Why do you need to audit your Drupal website
A website audit is typically performed quarterly as a regular check-up or before a migration.
- It is important to audit sites regularly to improve its performance and to prepare for future enhancements
- If you’re migrating your Drupal 7 (or 6) website to the latest version (Drupal 9), a migration audit is absolutely necessary for a successful migration. Read this article for a handy checklist before you migrate to Drupal 9.
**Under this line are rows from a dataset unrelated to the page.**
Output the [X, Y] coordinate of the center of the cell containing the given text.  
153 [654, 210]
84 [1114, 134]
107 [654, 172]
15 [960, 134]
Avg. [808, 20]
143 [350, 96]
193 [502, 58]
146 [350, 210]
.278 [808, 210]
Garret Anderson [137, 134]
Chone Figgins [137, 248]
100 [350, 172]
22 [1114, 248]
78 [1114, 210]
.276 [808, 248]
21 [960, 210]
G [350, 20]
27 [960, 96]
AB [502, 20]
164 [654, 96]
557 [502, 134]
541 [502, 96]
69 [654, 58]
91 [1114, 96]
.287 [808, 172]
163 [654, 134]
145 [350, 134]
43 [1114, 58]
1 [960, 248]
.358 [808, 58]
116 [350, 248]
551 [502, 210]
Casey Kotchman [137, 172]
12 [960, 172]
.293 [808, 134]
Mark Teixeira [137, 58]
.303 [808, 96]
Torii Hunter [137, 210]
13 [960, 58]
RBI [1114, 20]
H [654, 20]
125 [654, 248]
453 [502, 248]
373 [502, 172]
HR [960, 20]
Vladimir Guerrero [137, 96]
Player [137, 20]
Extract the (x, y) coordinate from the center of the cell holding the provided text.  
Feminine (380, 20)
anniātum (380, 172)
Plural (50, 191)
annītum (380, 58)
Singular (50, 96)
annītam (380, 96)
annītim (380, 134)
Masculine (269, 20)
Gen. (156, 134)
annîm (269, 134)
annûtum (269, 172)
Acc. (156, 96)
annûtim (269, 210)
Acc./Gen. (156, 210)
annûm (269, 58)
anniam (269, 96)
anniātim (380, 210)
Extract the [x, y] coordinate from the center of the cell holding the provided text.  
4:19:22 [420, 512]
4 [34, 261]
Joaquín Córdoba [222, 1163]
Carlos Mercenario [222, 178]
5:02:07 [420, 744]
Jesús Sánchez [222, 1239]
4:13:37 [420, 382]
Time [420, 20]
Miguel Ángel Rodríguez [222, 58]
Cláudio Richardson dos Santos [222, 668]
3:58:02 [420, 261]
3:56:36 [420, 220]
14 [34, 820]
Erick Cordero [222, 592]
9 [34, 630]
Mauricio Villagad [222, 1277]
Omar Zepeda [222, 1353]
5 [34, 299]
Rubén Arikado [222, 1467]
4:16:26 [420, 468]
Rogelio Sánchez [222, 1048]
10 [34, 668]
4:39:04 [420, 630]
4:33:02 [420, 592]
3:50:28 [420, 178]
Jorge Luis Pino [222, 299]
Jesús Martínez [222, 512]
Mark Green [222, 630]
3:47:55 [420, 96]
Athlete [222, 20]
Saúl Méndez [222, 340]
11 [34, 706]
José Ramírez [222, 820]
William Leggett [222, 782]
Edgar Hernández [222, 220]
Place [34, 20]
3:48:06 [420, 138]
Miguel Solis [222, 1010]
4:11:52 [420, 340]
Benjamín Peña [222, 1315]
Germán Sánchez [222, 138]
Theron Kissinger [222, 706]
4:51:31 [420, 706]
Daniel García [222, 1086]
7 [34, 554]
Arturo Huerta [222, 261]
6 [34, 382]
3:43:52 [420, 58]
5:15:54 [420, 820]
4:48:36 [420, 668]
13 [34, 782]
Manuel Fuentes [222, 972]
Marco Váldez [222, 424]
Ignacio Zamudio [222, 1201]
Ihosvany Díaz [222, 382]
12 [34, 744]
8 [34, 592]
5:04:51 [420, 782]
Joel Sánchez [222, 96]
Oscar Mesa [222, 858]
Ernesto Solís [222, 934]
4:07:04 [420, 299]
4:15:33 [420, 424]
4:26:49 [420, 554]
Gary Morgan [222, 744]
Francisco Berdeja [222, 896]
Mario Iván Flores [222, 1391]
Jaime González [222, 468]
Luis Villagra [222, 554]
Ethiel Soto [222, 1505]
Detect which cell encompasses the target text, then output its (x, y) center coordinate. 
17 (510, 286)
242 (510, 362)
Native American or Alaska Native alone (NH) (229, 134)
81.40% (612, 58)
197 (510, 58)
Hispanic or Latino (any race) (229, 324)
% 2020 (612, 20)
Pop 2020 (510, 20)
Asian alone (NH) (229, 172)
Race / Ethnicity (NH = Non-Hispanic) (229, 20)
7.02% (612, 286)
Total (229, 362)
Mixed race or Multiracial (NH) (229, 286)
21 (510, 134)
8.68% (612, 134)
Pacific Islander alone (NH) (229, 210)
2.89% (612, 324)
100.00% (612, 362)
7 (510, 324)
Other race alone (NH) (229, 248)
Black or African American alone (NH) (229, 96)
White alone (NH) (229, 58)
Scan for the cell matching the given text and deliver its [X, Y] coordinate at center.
- It pinpoints any issues with the website, offers competitive insights and guides you to the direction of digital fulfillment
- Drupal regularly releases updates, security patches and other updates in order to improve the website's security, personalization and performance. Regular auditing helps in staying up-to-date with the latest and best practices
A website audit covers a wide scope of elements which includes performance, SEO, security, site building and more. Make sure you remember the following before auditing your website.
SEO and Performance
- Check if the Sitemap and Meta Tag modules are enabled and configured properly. This helps search engines to rapidly identify important pages and files on your Drupal website.
- Check the Robots.txt file in your project's root directory. This file tells crawlers how you want your website to be scanned or indexed.
- Ensure that image formats such as WebP and AVIF are used. They offer superior compression than PNG or JPEG, resulting in faster downloads and reduced data usage.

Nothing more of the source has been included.